- To be done: Rewrite the data below as a Markdown table with one row per line, omitting blank lines. Use the column headers "No." for the row number and "Text" for the line.
----------
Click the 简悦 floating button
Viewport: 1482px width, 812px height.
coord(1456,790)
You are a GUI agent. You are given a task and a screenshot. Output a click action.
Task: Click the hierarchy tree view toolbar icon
----------
- Written response:
| No. | Text |
|---|---|
| 1 | Click the 简悦 floating button |
| 2 | Viewport: 1482px width, 812px height. |
| 3 | coord(1456,790) |
| 4 | You are a GUI agent. You are given a task and a screenshot. Output a click action. |
| 5 | Task: Click the hierarchy tree view toolbar icon |